RECORDS SHOWN START

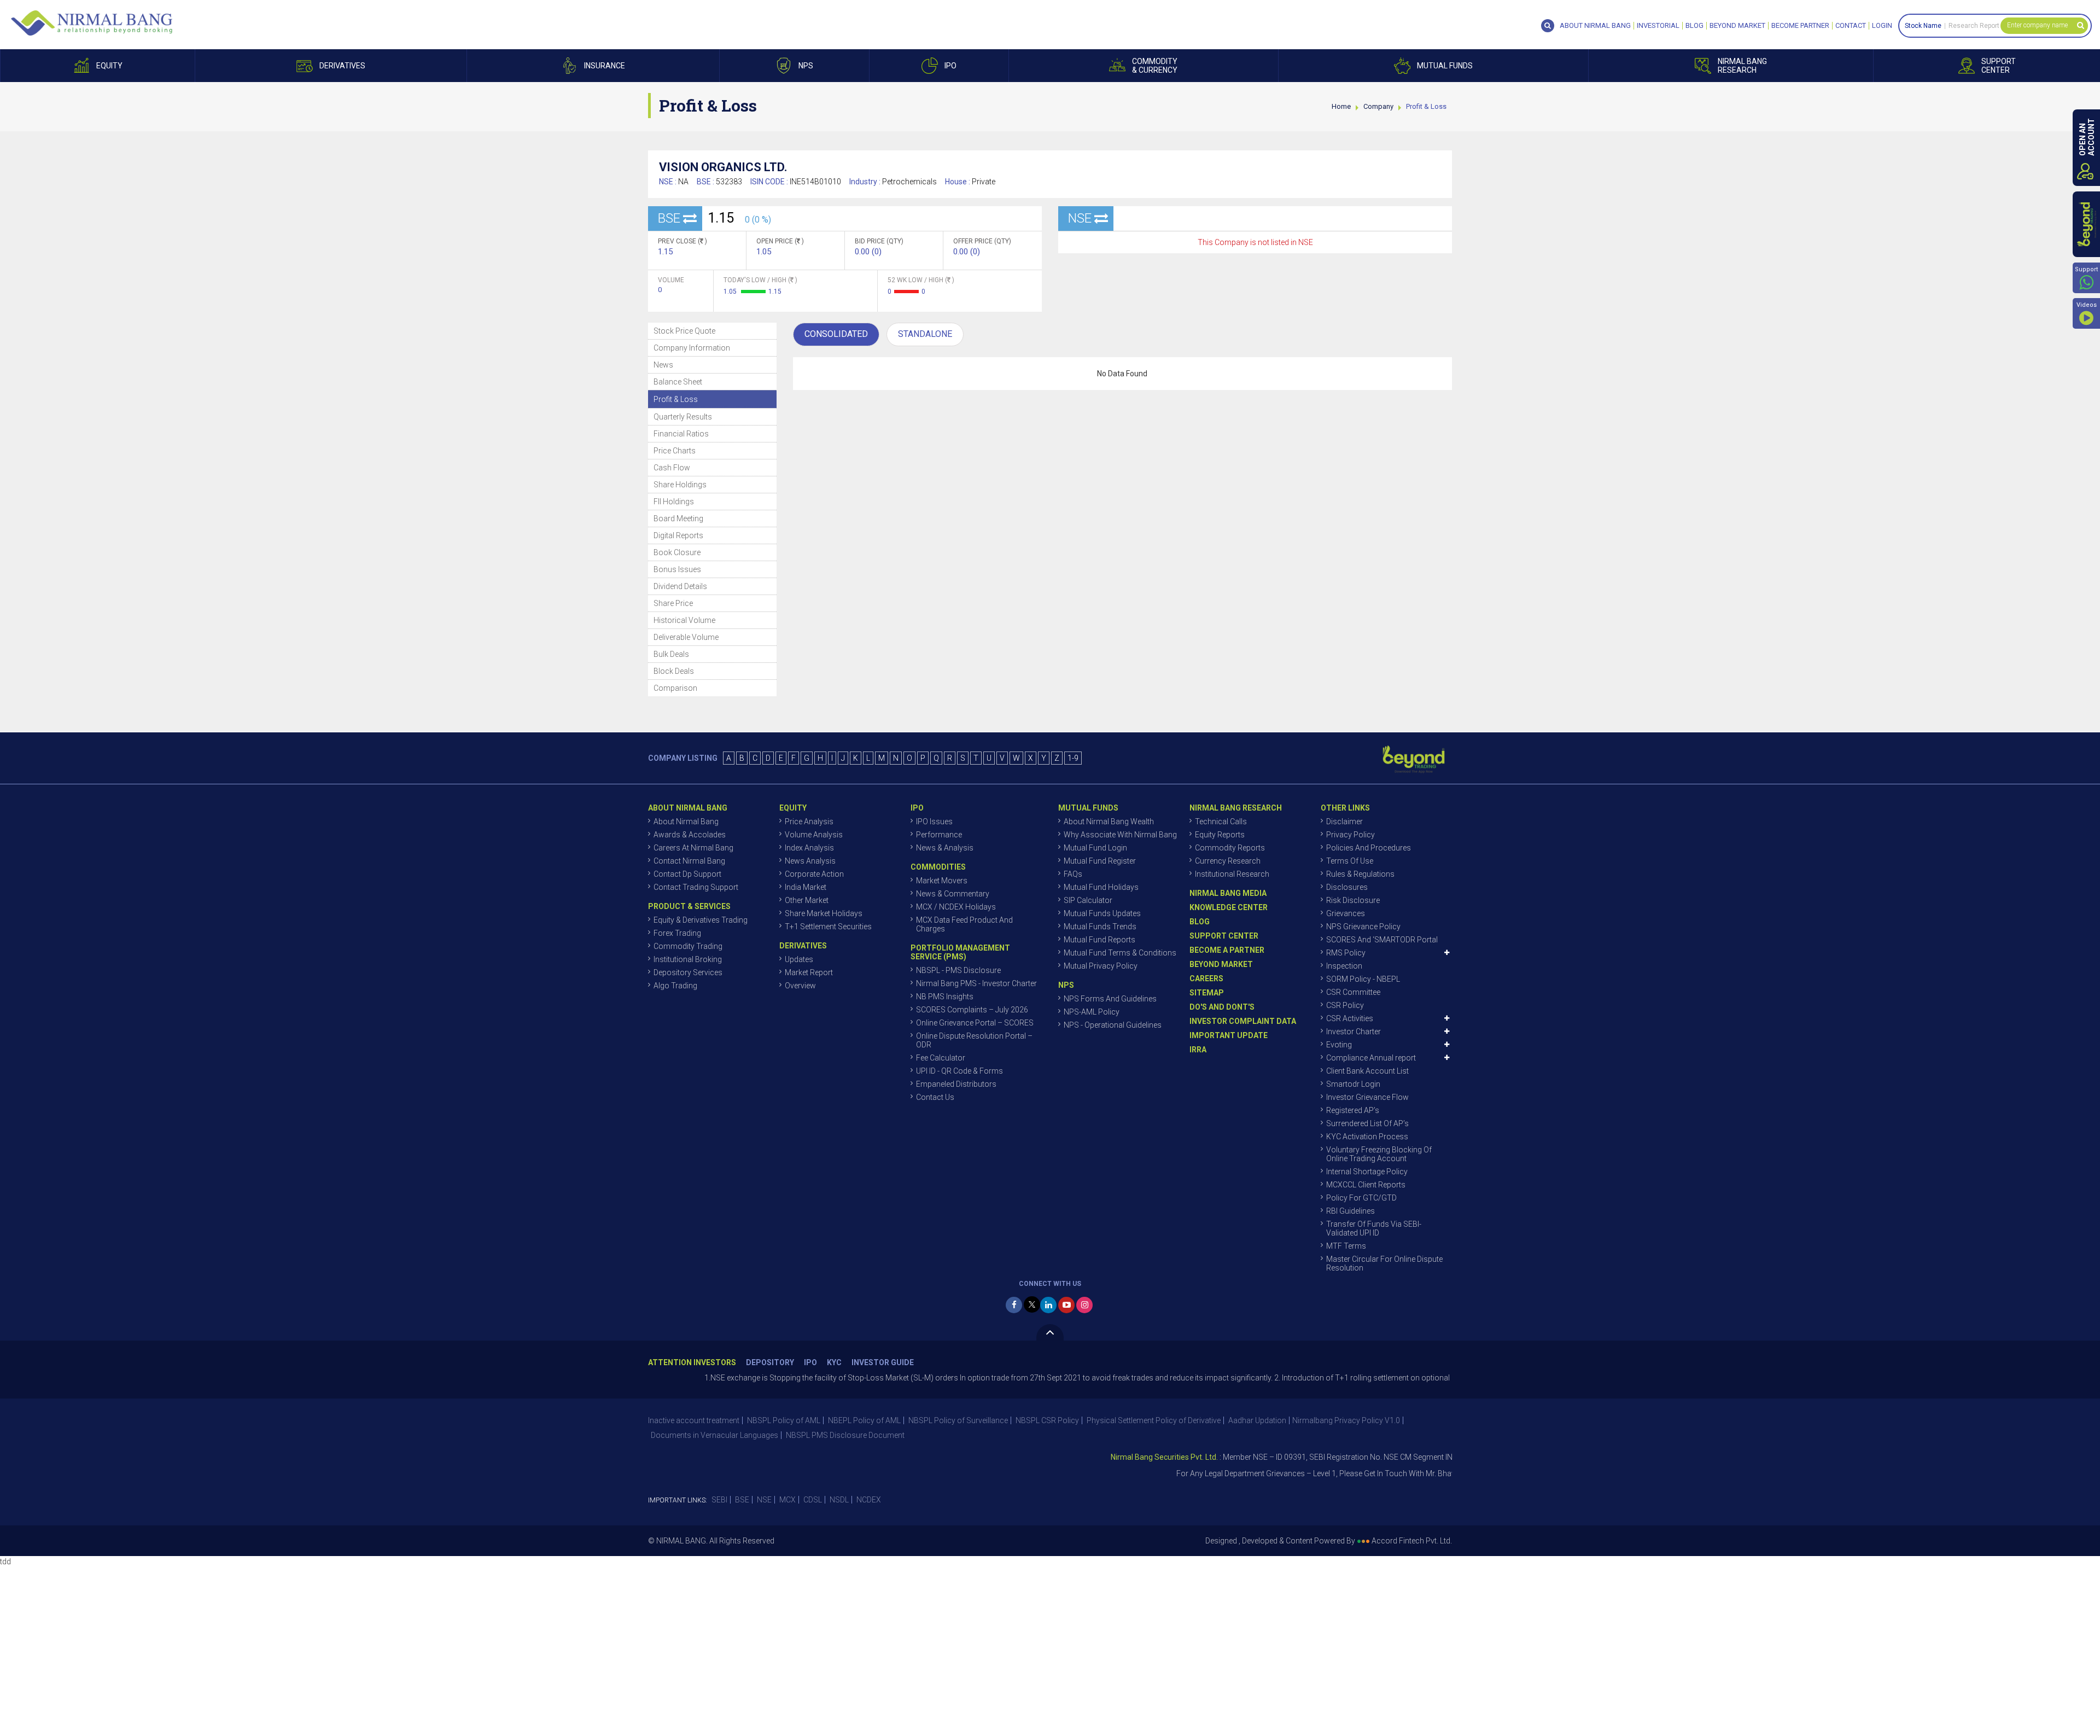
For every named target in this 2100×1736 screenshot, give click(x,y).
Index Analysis (809, 847)
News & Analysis (944, 847)
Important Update (1228, 1035)
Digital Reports (678, 535)
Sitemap (1206, 992)
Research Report (1974, 26)
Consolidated (836, 334)
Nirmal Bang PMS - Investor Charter (976, 983)
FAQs (1073, 874)
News (663, 364)
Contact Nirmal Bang (689, 861)
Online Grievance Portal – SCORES (975, 1022)
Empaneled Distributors (956, 1084)
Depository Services (688, 972)
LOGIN (1882, 26)
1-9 (1073, 758)
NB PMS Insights (944, 996)
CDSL (812, 1500)
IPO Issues (934, 821)
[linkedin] (1048, 1305)
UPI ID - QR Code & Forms (959, 1071)
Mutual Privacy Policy (1101, 966)
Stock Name (1923, 26)
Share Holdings (680, 484)
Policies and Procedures (1368, 847)
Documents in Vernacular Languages (714, 1435)
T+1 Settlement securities (828, 926)
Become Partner (1800, 26)
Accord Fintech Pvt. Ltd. (1412, 1540)
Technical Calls (1221, 821)
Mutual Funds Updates (1102, 913)
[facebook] (1014, 1305)
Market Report (809, 972)
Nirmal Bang (91, 23)
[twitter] (1032, 1304)
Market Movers (941, 880)
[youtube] (1066, 1305)
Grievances (1345, 913)
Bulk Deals (671, 654)
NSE (764, 1500)
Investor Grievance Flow (1367, 1097)
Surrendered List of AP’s (1367, 1123)
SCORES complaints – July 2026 (972, 1009)
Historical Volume (684, 620)
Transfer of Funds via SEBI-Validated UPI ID (1373, 1228)
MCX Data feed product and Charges (964, 924)
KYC (834, 1363)
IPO (810, 1363)
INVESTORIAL (1658, 26)
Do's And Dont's (1222, 1007)
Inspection (1344, 966)
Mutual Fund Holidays (1101, 887)
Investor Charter (1353, 1031)
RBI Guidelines (1350, 1211)
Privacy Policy (1350, 834)
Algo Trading (675, 985)
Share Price (673, 603)
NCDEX (868, 1500)
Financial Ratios (681, 433)
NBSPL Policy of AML (783, 1420)
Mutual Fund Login (1095, 847)
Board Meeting (678, 518)
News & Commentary (952, 893)
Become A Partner (1226, 950)
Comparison (675, 688)
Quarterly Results (683, 416)
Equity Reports (1220, 834)
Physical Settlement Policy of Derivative (1154, 1420)
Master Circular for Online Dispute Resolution (1384, 1263)
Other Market (807, 900)
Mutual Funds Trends (1100, 926)
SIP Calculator (1088, 900)
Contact (1850, 26)
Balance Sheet (678, 381)
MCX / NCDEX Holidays (956, 906)
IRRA (1197, 1049)
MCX (787, 1500)
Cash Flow (672, 467)
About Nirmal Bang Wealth (1109, 821)
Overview (800, 985)
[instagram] (1084, 1305)
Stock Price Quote (684, 331)
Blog (1694, 26)
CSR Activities (1349, 1018)
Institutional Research (1232, 874)
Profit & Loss (676, 399)
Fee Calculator (940, 1057)
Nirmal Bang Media (1228, 893)
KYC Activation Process (1367, 1136)
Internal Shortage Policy (1367, 1171)
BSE (742, 1500)
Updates (799, 959)
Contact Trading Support (696, 887)
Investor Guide (882, 1363)
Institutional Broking (688, 959)
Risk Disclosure (1353, 900)
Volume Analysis (814, 834)
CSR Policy (1345, 1005)
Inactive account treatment (693, 1420)
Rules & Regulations (1360, 874)
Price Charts (675, 450)
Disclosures (1347, 887)
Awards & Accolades (690, 834)
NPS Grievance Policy (1363, 926)
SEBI (719, 1500)
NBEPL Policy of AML (864, 1420)
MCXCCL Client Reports (1365, 1184)
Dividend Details (680, 586)
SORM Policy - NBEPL (1363, 979)
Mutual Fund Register (1100, 861)
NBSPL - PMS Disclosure (958, 970)
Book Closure (677, 552)
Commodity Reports (1230, 847)
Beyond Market (1737, 26)
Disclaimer (1344, 821)
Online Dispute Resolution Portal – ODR (974, 1040)
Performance (939, 834)
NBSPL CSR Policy (1047, 1420)
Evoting (1339, 1044)
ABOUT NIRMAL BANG (1595, 26)
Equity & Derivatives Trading (701, 920)
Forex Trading (677, 933)
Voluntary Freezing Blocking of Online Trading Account (1379, 1154)
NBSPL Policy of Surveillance (958, 1420)
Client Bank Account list (1367, 1071)
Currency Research (1228, 861)
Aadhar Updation (1257, 1420)
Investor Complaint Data (1242, 1021)
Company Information (692, 347)
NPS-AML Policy (1091, 1011)
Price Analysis (809, 821)
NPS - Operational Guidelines (1113, 1025)
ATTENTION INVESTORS (692, 1363)
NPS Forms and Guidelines (1110, 998)
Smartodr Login (1353, 1084)
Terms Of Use (1349, 861)
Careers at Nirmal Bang (693, 847)
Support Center (1223, 935)
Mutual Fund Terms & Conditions (1120, 952)
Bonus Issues (677, 569)
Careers (1206, 978)
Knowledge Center (1228, 907)
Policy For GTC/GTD (1361, 1197)
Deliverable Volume (686, 637)
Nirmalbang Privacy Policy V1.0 (1346, 1420)
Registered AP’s (1352, 1110)
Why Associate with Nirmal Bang (1120, 834)
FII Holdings (674, 501)
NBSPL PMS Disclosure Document (845, 1435)
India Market (805, 887)
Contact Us (935, 1097)
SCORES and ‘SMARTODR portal (1382, 939)
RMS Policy (1346, 952)
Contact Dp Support (687, 874)
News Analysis (810, 861)
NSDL (839, 1500)
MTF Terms (1346, 1246)
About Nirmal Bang (686, 821)
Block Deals (674, 671)
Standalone (925, 334)
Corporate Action (814, 874)
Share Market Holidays (823, 913)
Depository (770, 1363)
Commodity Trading (688, 946)
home (1341, 106)
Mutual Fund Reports (1099, 939)
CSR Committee (1353, 992)
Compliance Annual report (1371, 1057)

RECORDS SHOWN END

- **EXERCISE PROMPT**
Pictures are to be excluded; the records themselves are to be reproduced exactly.

- **YOUR SOLUTION**
For every named target in this 2100×1736 screenshot, give click(x,y).
Index Analysis (809, 847)
News & Analysis (944, 847)
Important Update (1228, 1035)
Digital Reports (678, 535)
Sitemap (1206, 992)
Research Report (1974, 26)
Consolidated (836, 334)
Nirmal Bang PMS - Investor Charter (976, 983)
FAQs (1073, 874)
News (663, 364)
Contact Nirmal Bang (689, 861)
Online Grievance Portal – SCORES (975, 1022)
Empaneled Distributors (956, 1084)
Depository Services (688, 972)
LOGIN (1882, 26)
1-9 (1073, 758)
NB PMS Insights (944, 996)
CDSL (812, 1500)
IPO Issues (934, 821)
[linkedin] (1048, 1305)
UPI ID - QR Code & Forms (959, 1071)
Mutual Privacy Policy (1101, 966)
Stock Name (1923, 26)
Share Holdings (680, 484)
Policies and Procedures (1368, 847)
Documents in Vernacular Languages (714, 1435)
T+1 Settlement securities (828, 926)
Become Partner (1800, 26)
Accord Fintech Pvt. Ltd. (1412, 1540)
Technical Calls (1221, 821)
Mutual Funds Updates (1102, 913)
[facebook] (1014, 1305)
Market Report (809, 972)
Nirmal Bang (91, 23)
[twitter] (1032, 1304)
Market Movers (941, 880)
[youtube] (1066, 1305)
Grievances (1345, 913)
Bulk Deals (671, 654)
NSE (764, 1500)
Investor Grievance Flow (1367, 1097)
Surrendered List of AP’s (1367, 1123)
SCORES complaints – July 2026 (972, 1009)
Historical Volume (684, 620)
Transfer of Funds via SEBI-Validated UPI ID (1373, 1228)
MCX Data feed product and Charges (964, 924)
KYC (834, 1363)
IPO (810, 1363)
INVESTORIAL (1658, 26)
Do's And Dont's (1222, 1007)
Inspection (1344, 966)
Mutual Fund Holidays (1101, 887)
Investor Charter (1353, 1031)
RBI Guidelines (1350, 1211)
Privacy Policy (1350, 834)
Algo Trading (675, 985)
Share Price (673, 603)
NCDEX (868, 1500)
Financial Ratios (681, 433)
NBSPL Policy of AML (783, 1420)
Mutual Fund Login (1095, 847)
Board Meeting (678, 518)
News & Commentary (952, 893)
Become A Partner (1226, 950)
Comparison (675, 688)
Quarterly Results (683, 416)
Equity Reports (1220, 834)
Physical Settlement Policy of Derivative (1154, 1420)
Master Circular for Online Dispute Resolution (1384, 1263)
Other Market (807, 900)
Mutual Funds Trends (1100, 926)
SIP Calculator (1088, 900)
Contact (1850, 26)
Balance Sheet (678, 381)
MCX / NCDEX Holidays (956, 906)
IRRA (1197, 1049)
MCX (787, 1500)
Cash Flow (672, 467)
About Nirmal Bang Wealth (1109, 821)
Overview (800, 985)
[instagram] (1084, 1305)
Stock Price Quote (684, 331)
Blog (1694, 26)
CSR Activities (1349, 1018)
Institutional Research (1232, 874)
Profit & Loss (676, 399)
Fee Calculator (940, 1057)
Nirmal Bang Media (1228, 893)
KYC Activation Process (1367, 1136)
Internal Shortage Policy (1367, 1171)
BSE (742, 1500)
Updates (799, 959)
Contact Trading Support (696, 887)
Investor Guide (882, 1363)
Institutional Broking (688, 959)
Risk Disclosure (1353, 900)
Volume Analysis (814, 834)
CSR Policy (1345, 1005)
Inactive account treatment (693, 1420)
Rules & Regulations (1360, 874)
Price Charts (675, 450)
Disclosures (1347, 887)
Awards & Accolades (690, 834)
NPS Grievance Policy (1363, 926)
SEBI (719, 1500)
NBEPL Policy of AML (864, 1420)
MCXCCL Client Reports (1365, 1184)
Dividend Details (680, 586)
SORM Policy - NBEPL (1363, 979)
Mutual Fund Register (1100, 861)
NBSPL - PMS Disclosure (958, 970)
Book Closure (677, 552)
Commodity Reports (1230, 847)
Beyond Market (1737, 26)
Disclaimer (1344, 821)
Online Dispute Resolution Portal – ODR (974, 1040)
Performance (939, 834)
NBSPL CSR Policy (1047, 1420)
Evoting (1339, 1044)
ABOUT NIRMAL BANG (1595, 26)
Equity & Derivatives Trading (701, 920)
Forex Trading (677, 933)
Voluntary Freezing Blocking of Online Trading Account (1379, 1154)
NBSPL Policy of Surveillance (958, 1420)
Client Bank Account list (1367, 1071)
Currency Research (1228, 861)
Aadhar Updation (1257, 1420)
Investor Complaint Data (1242, 1021)
Company Information (692, 347)
NPS-AML Policy (1091, 1011)
Price Analysis (809, 821)
NPS - Operational Guidelines (1113, 1025)
ATTENTION INVESTORS (692, 1363)
NPS Forms and Guidelines (1110, 998)
Smartodr Login (1353, 1084)
Terms Of Use (1349, 861)
Careers at Nirmal Bang (693, 847)
Support Center (1223, 935)
Mutual Fund Terms & Conditions (1120, 952)
Bonus Issues (677, 569)
Careers (1206, 978)
Knowledge Center (1228, 907)
Policy For GTC/GTD (1361, 1197)
Deliverable Volume (686, 637)
Nirmalbang Privacy Policy V1.0 (1346, 1420)
Registered AP’s (1352, 1110)
Why Associate with Nirmal Bang (1120, 834)
FII Holdings (674, 501)
NBSPL PMS Disclosure Document (845, 1435)
India Market (805, 887)
Contact Us (935, 1097)
SCORES and ‘SMARTODR portal (1382, 939)
RMS Policy (1346, 952)
Contact Dp Support (687, 874)
News Analysis (810, 861)
NSDL (839, 1500)
MTF Terms (1346, 1246)
About Nirmal Bang (686, 821)
Block Deals (674, 671)
Standalone (925, 334)
Corporate Action (814, 874)
Share Market Holidays (823, 913)
Depository (770, 1363)
Commodity Trading (688, 946)
home (1341, 106)
Mutual Fund Reports (1099, 939)
CSR Committee (1353, 992)
Compliance Annual report (1371, 1057)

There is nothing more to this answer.